Looking at the image, a few things come to mind:

  • Flatten the hierarchy. Your hierarchy is deep, and (deep) trees are difficult to use
  • Your tree is unclear, because it repeats the same nodes at different levels. Get rid of the repitition. For me, it is not clear what this actually means. Are you trying to represent a network in a tree widget?
  • If you must use a tree, use one that uses visual hints to connect nodes of certain level. Can you really judge what the parent of your GM node is?

Addendum

If I understand you correctly, you need to display a data structure of Customer nodes, where each Customer can have both Users and other Customers. Right?

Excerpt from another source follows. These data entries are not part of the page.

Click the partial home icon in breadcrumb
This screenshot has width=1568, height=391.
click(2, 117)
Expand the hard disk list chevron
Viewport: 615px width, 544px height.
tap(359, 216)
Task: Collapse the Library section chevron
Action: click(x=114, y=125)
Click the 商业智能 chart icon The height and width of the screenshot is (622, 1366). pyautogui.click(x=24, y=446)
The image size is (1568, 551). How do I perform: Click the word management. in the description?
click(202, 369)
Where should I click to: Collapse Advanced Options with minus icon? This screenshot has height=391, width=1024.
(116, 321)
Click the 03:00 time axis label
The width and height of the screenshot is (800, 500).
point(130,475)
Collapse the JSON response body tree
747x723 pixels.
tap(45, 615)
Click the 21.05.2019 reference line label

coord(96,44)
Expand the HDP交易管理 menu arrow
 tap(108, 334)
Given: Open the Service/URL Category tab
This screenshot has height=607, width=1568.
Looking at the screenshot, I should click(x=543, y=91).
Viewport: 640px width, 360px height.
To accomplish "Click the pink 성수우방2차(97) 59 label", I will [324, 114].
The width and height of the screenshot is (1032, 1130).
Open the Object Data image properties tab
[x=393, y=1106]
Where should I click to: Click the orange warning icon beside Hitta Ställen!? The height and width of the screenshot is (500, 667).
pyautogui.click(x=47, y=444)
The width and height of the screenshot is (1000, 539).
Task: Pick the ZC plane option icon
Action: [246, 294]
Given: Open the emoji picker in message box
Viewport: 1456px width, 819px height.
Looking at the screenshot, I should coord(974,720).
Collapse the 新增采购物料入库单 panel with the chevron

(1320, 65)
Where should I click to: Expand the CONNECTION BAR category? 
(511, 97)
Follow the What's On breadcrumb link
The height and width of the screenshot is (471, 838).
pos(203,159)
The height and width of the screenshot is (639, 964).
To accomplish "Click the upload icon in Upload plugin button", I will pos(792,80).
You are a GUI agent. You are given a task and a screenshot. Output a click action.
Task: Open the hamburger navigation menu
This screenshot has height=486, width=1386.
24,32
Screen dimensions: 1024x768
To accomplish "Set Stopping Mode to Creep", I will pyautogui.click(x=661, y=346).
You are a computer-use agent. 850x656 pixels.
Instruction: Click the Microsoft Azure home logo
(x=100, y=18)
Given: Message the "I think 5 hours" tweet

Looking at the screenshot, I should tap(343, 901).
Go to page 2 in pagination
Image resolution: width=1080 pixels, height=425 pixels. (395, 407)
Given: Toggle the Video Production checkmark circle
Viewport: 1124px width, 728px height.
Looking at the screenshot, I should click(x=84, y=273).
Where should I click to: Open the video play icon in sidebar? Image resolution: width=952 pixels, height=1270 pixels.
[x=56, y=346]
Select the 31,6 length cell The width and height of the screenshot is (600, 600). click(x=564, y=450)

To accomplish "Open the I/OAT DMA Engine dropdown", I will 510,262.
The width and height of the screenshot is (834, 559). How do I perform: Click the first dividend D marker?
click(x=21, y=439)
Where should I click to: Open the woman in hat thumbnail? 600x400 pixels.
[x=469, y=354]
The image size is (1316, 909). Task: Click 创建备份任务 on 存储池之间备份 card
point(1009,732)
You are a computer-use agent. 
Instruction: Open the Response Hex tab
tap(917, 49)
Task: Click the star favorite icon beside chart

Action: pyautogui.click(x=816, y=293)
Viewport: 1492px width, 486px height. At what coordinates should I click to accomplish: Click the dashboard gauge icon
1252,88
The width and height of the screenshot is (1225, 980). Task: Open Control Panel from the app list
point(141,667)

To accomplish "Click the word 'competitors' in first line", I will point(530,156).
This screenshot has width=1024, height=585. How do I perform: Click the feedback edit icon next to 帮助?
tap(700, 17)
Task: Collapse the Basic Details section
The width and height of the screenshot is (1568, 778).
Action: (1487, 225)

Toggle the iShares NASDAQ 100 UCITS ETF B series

One way to simplify the tree a lot is to get rid of the intermediary level you now have in your tree: the Users and Customers items. Because these repeat throughout the tree, they confuse more than that they help. If you put customers directly under other customers, the tree gets much simpler already. However, you will need a distinction between customers and users, of course. Use of a different icon and sorting the customers above the users in the tree would help. Compare how folders and files are distinguished in a file manager.

mockup

download bmml source – Wireframes created with Balsamiq Mockups

One step further could be to just separate the display of customers and their users, where you have the customers in a tree, and the users in a list next to it:

mockup

download bmml source

All this assumes of course that there are no circular customer relations, otherwise you end up with an infinate tree depth. If that is the case, you don't have a real tree hierarchy but a network, and perhaps you should display it as such then.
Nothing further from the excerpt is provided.